Entretien avec Fabien Larchez, créateur de Meilleur Ami Paris

Publié le 25 mars 2010 par Littlestylebox
J'ai découvert Meilleur Ami lors de mes passages réguliers à la librairie Ofr. Ses sacs et ses écharpes sont les seuls accessoires proposés par cette boutique à l'avant garde de la mode. Pas étonnant, ils sont simples et beaux, dans des matières souples et naturelles impossibles à résister. Très larges et fonctionnels, ils s'avèrent pratique pour tout fourrer et se portent tant à la main, qu'à l'épaule ou en travers du corps. Idéal pour ceux qui courent du matin au soir...
En préparation de mon vernissage du 30 mars, j'ai eu l'idée folle de contacter son créateur pour voir si il pouvait nous offrir un sac pour un concours de look. Il a tout de suite été emballé par l'idée !
Alors, en attendant de vous montrer le sac en vrai, je voulais vous présenter Fabien Larchez, créateur de la Meilleur Ami Paris.

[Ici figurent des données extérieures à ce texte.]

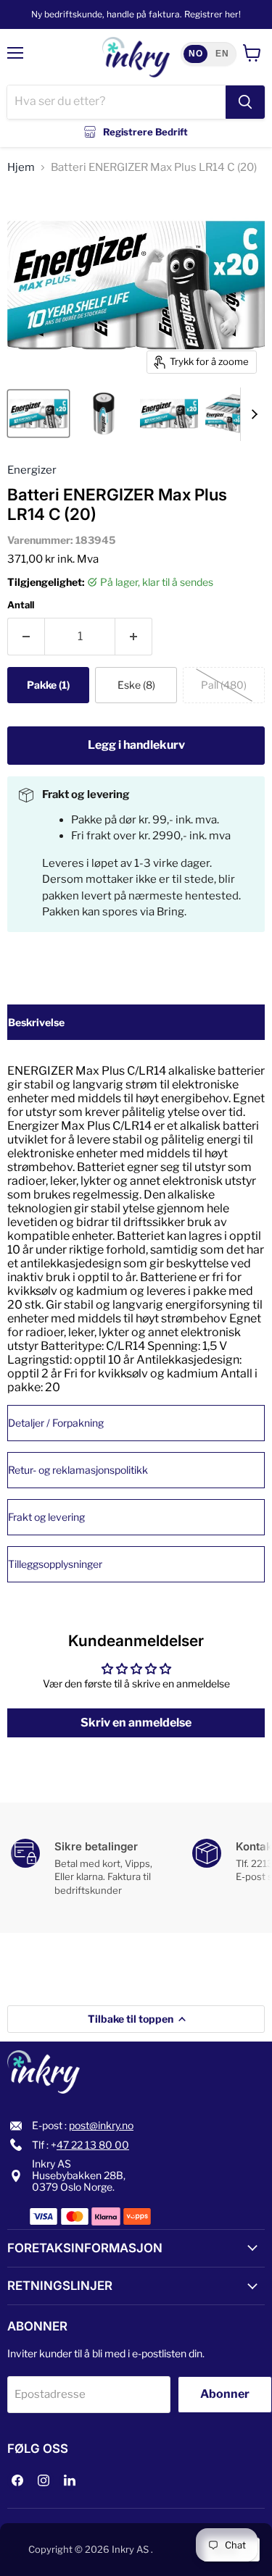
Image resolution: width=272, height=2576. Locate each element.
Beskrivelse (36, 1022)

Peux-tu présenter ton parcours ?
J'ai une vingtaine d'années d’expériences dans la mode à des postes différents. J'ai commencé comme attaché de presse puis je suis devenu directeur de la communication. J'ai notamment travaillé avec Alber Elbaz lorsqu'il est arrivé chez Guy Laroche. Ensuite, j'ai travaillé comme merchandising amont dans les grands magasins parisiens. J'ai d'abord travaillé sur les marques propres puis au développement de nouveaux concepts de vente en liaison avec les acheteurs, les commerciaux, les architectes… Je me suis notamment occupé du Lafayette VO puis du BHV Homme. C’est en travaillant sur ce projet que je me suis dit qu'il y avait vraiment quelque chose à faire sur l’homme, en réfléchissant à la manière dont il aborde la mode, le style, le look, la manière dont il va consommer…
D’où ton idée de créer des sacs pour homme…
J’ai toujours utilisé beaucoup de sacs. Lorsque j’étais étudiant en Art appliqué puis en design, il me fallait des grands sacs pour contenir toutes mes affaires. J’ai un peu tout fait : la recherche de vintage, les déstockages de l'armée, quelques pièces chez la femme, et même certains sacs bricolés… Un jour, j'ai fait réaliser un prototype qui symbolisait mon sac idéal. C'est comme ça que cela a commencé, en liant l'envie de lancer quelque chose pour les hommes et de le rattacher au sac qui est l'accessoire qui me touche le plus.
Tu définis Meilleur Ami comme une maison d’édition, qu’est ce que tu veux dire par là ?
J’ai toujours voulu créer quelque chose de plus général : une maison qui puisse non seulement servir à éditer mes propres créations mais aussi grâce à son savoir faire à travailler pour d’autres créateurs. Aussi, je dis souvent que Meilleur Ami est plus une maison d'édition qu'une marque.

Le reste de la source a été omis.